§ **What to produce**:
Starting at the line containing "The image size is (1024, 687)." and ending at the line containing "has height=588, width=697.", print every line of the material below exactly, both ends included, and stop there.

§ **Material for this task**:
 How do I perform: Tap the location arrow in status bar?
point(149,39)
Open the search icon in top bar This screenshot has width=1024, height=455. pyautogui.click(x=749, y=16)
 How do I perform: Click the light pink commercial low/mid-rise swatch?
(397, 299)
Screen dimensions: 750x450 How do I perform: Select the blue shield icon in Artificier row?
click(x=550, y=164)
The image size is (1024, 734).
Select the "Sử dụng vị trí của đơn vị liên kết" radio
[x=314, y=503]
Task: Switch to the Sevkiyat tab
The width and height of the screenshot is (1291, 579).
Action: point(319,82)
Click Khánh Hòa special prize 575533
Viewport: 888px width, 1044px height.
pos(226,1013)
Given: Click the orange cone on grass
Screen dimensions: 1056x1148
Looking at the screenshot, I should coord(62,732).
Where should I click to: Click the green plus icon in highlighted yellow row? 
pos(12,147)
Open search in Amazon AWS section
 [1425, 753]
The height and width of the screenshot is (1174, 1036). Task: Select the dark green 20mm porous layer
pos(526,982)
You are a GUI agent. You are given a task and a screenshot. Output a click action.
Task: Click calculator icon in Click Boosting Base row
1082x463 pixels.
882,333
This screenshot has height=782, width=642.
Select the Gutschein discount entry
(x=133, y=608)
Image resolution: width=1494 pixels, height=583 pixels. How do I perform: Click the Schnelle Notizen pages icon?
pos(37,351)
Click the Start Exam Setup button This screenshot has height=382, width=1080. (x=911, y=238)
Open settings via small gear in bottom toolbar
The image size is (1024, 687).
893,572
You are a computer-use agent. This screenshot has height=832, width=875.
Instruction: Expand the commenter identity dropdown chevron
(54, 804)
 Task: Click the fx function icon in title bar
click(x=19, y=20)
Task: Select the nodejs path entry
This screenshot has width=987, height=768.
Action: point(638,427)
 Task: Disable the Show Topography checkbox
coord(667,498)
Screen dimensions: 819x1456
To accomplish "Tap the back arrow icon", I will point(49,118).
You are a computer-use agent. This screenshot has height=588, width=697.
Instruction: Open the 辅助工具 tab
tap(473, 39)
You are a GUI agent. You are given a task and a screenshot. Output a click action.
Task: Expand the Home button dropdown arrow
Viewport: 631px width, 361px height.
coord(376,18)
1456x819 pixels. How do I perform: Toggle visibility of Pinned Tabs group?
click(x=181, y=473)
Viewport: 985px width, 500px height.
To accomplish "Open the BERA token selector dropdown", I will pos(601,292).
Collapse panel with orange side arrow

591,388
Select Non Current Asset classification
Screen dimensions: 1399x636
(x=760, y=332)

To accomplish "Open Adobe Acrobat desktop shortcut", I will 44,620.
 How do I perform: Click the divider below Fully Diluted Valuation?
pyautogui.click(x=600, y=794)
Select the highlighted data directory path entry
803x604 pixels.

§ **Result below**:
The image size is (1024, 687).
893,572
You are a computer-use agent. This screenshot has height=832, width=875.
Instruction: Expand the commenter identity dropdown chevron
(54, 804)
 Task: Click the fx function icon in title bar
click(x=19, y=20)
Task: Select the nodejs path entry
This screenshot has width=987, height=768.
Action: point(638,427)
 Task: Disable the Show Topography checkbox
coord(667,498)
Screen dimensions: 819x1456
To accomplish "Tap the back arrow icon", I will point(49,118).
You are a computer-use agent. This screenshot has height=588, width=697.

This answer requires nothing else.